--- Begin RECORDS SUPPLIED ---

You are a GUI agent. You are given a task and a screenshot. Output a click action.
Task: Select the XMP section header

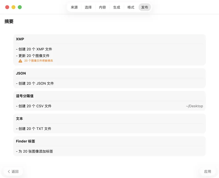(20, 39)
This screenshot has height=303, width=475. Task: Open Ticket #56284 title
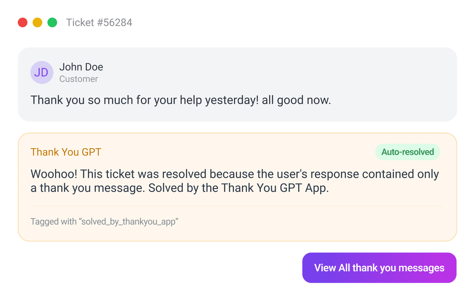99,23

--- End RECORDS SUPPLIED ---
--- Begin RECORDS SUPPLIED ---

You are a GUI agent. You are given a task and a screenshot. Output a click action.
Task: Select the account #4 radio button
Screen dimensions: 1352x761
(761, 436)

--- End RECORDS SUPPLIED ---

OBJECTIVE
Extract every line in the records that contains the string "Select".

RESULT OF THIS TASK
Task: Select the XMP section header
Task: Select the account #4 radio button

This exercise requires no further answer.